As the night progressed more and more, people simply vanished behind the iron curtain of the school administration, but this didn’t stop me from getting my groove on the Bass Hunter’s DoTA. In my opinion, a lot of the music was a refreshing break from the usual dance songs, but other tracks were plain weird. “It was so obvious they were trying to prevent us from freaking with the music,” says senior Neil Eddington, who, like me, noticed that as soon as he began getting his funk on with some bombshell (oh heyyy Stephanie Sundsten, we never did finish that dance) the song would immediately change to some mashup of techno and African tribal music. As I circled the mass of sweaty dancing bodies during a techno song, I saw an unusual number of people simply standing around. If we put the scared freshmen aside, what the ring of idle people boils down to is fear of the administration and poor music choice.
Most Garfield students feel that the school administration’s opinion on freak dancing is unfair. In some cases, this view of unfairness is derived from the fact that this is the way our generation dances. To get another view I interview senior Arthur Thomas, a man who knows how to dance in a more traditional manner. “I feel that both grinding and more traditional methods such as Tango are both ways of showing affection towards another person.” says Thomas. “Though traditional dancing may show more ‘class,’ this is the way our generation dances. I’m sure dances that our parents did as children were considered inappropriate at the time.” Arthur feels that freaking should not be frowned upon and is a perfectly acceptable way of dancing.
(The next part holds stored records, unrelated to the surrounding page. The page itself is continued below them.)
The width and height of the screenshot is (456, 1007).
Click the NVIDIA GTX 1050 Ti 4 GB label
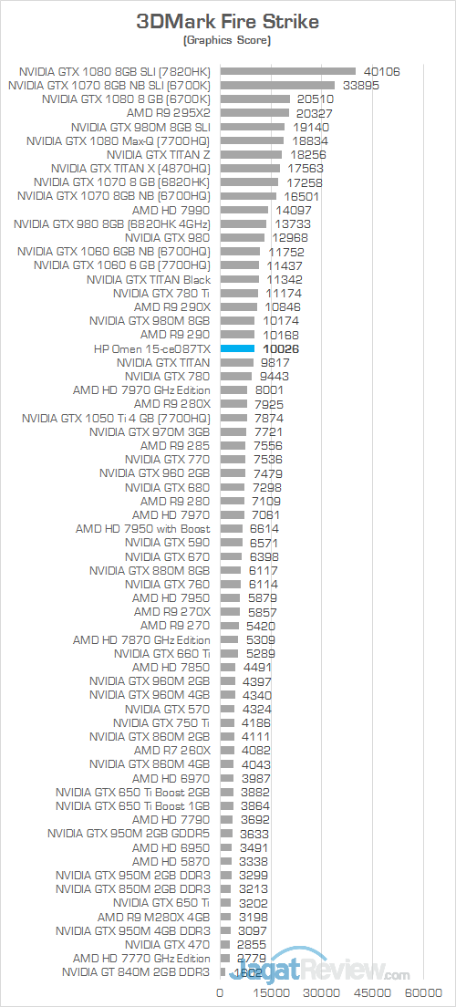click(116, 418)
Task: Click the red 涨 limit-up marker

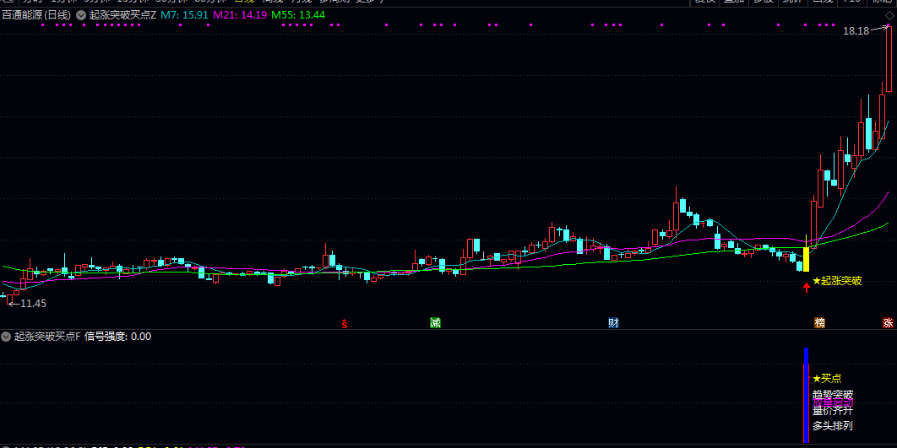Action: pyautogui.click(x=888, y=323)
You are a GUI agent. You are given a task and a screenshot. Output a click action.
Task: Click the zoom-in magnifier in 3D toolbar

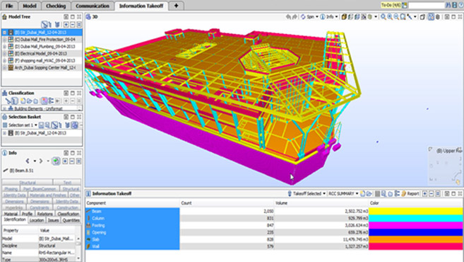[x=390, y=17]
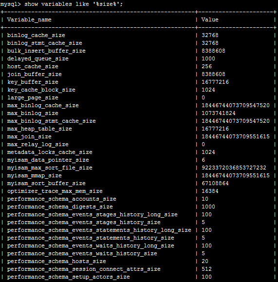278x282 pixels.
Task: Select host_cache_size variable text
Action: pyautogui.click(x=33, y=66)
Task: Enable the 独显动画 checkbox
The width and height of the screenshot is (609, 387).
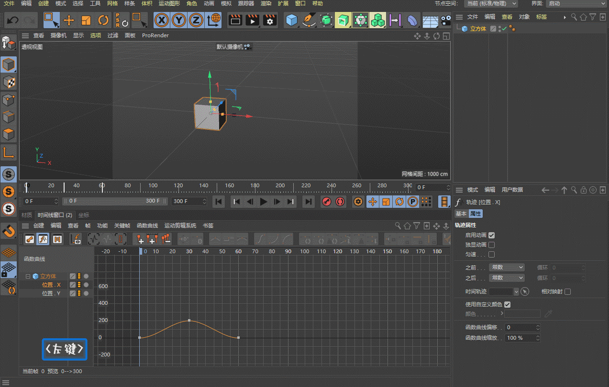Action: (x=491, y=245)
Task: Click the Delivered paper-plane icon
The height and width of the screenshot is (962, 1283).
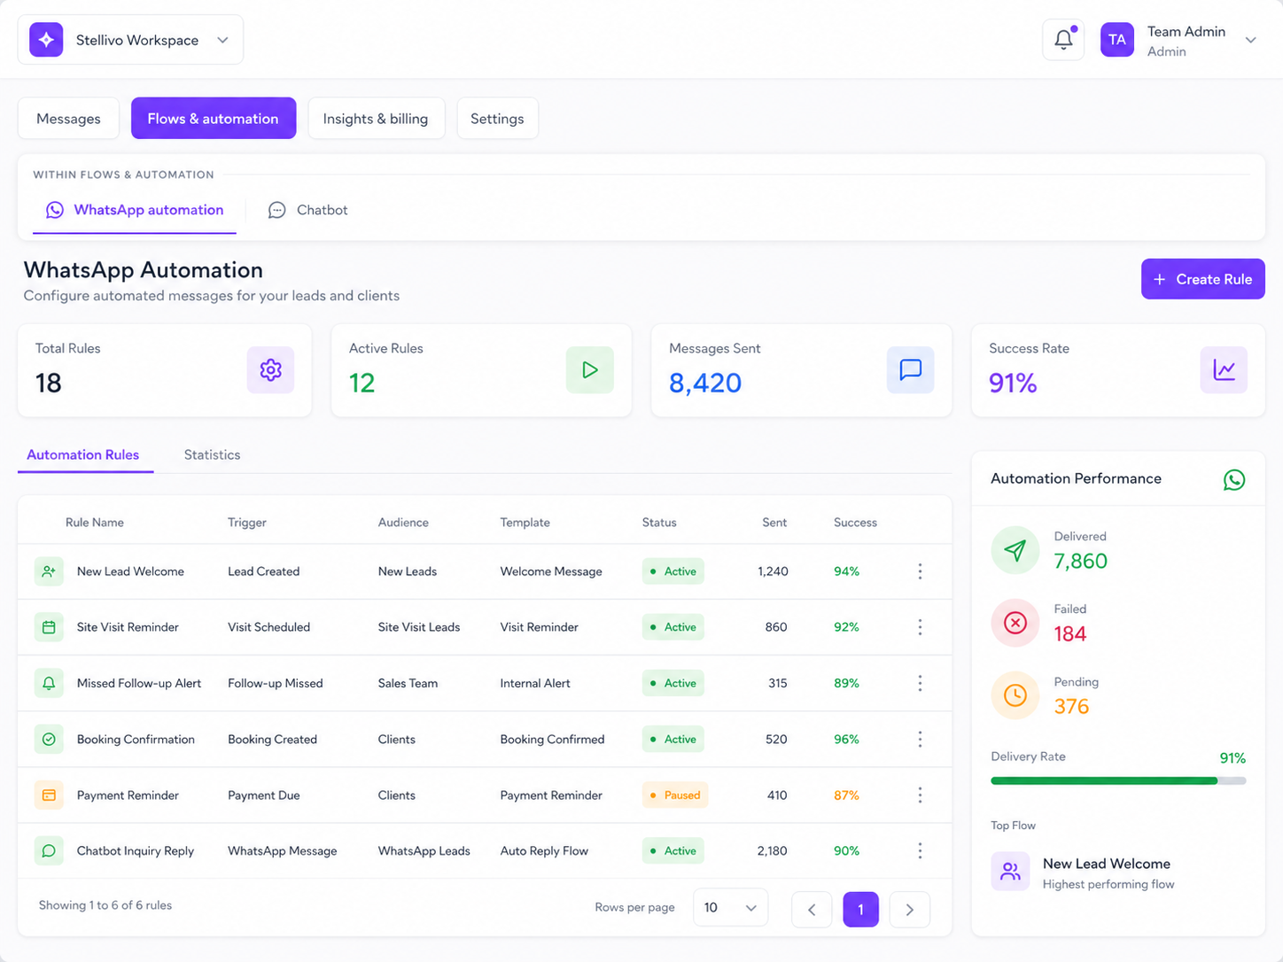Action: (x=1015, y=550)
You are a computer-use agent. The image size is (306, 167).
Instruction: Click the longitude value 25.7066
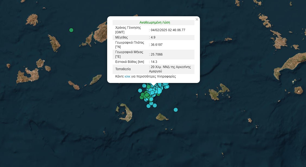click(157, 54)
“When they played the Cha-Cha Slide, all I could think is ‘we’re not in middle school anymore,’” says sophomore Roxi Ko — I, on the other hand, thoroughly enjoyed the intimacy and sexual tension between me and my dance partner Zoe Brown to that very same song (let’s have babies please). Everyone has a different taste in music. The best thing you can do is try to enjoy yourself.
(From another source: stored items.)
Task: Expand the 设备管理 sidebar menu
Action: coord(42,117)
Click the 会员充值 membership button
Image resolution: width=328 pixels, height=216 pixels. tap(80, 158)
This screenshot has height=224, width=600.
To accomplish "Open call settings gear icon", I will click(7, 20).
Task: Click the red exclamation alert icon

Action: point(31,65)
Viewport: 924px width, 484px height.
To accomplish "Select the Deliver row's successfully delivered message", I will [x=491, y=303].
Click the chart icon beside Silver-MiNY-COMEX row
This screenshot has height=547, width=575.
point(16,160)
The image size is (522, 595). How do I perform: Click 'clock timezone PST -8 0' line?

“The truth is, you have fun when you want to,” explains ASG President Zawdie Stephens-Terry. This is one of the most legitimate things I have ever heard. Admittedly it is rather hard to have fun with an administrator breathing down your neck.
“To be honest, if I had grown up in your generation I would be doing it,” says Howard on the topic of freak dancing. “It’s how you grew up.”
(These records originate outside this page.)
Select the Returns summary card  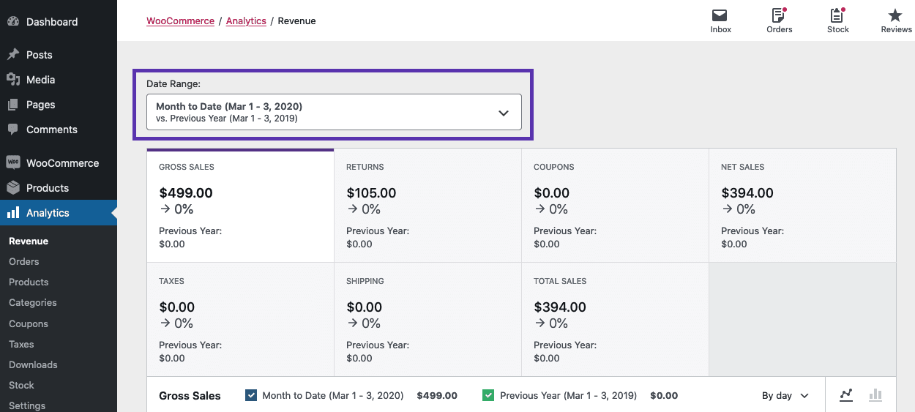pos(427,206)
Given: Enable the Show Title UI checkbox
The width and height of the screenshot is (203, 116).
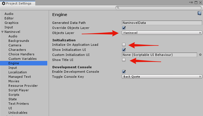Looking at the screenshot, I should [x=124, y=60].
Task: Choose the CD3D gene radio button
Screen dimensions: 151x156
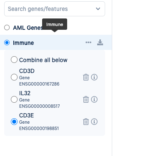Action: tap(14, 77)
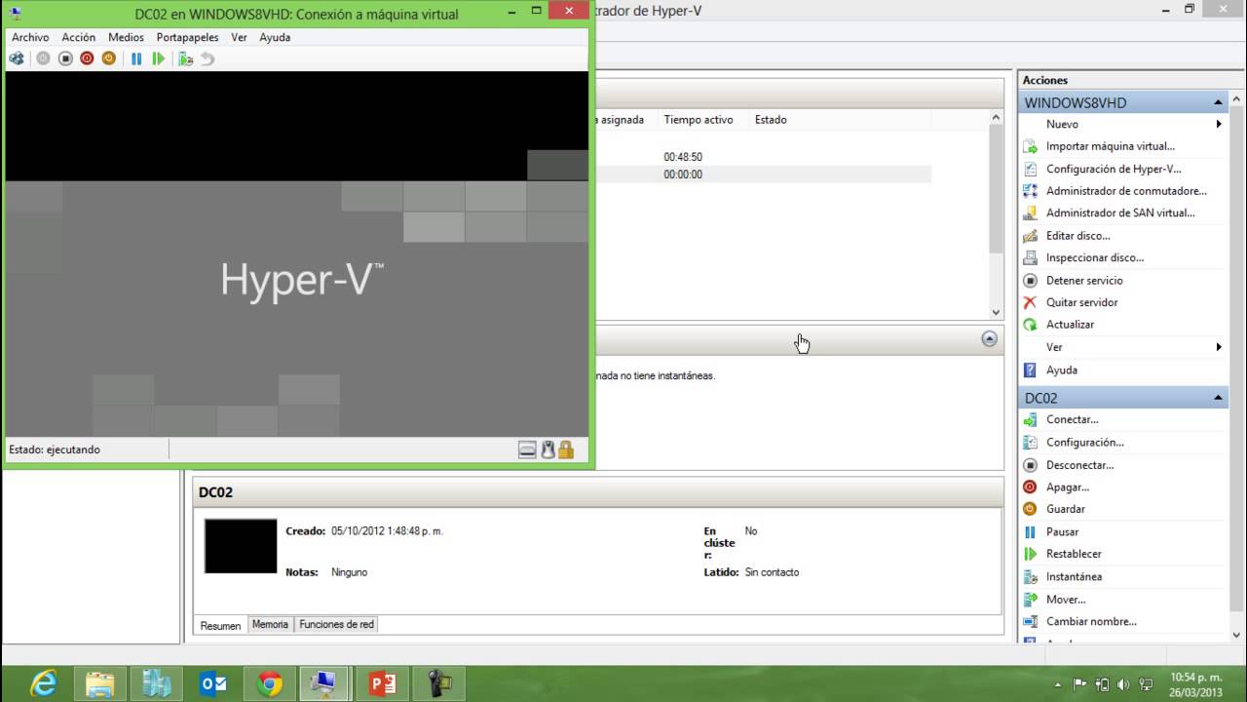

I asked Mr. Howard why the school had so suddenly changed its dance policy; the head honcho had this to say: “Garfield was the only school in the district that wasn’t in district compliance,” explains Mr. Howard. “After four years of negotiating with the district and trying to find other solutions to what it saw was a problem, we were forced to make serious changes to dance policy.”
“I’m in a difficult position here. The district has gotten over a thousand complaints from parents about the things that go on at dances. I had no other choice but to bring Garfield into compliance with district policy. On the other hand, many of my students are very upset about the new policy changes. I’m between a rock and a hard place,” says Mr. Howard, who is trying his best to be in favor of his students and the district.
The future of Garfield dancing is unclear. “We are hoping for significant policy changes before Purple and White,” says Stephens-Terry.
But whether we are controlled like a dystopian society or allowed to answer the call of our burning loins, let’s make the best of it, Garfield.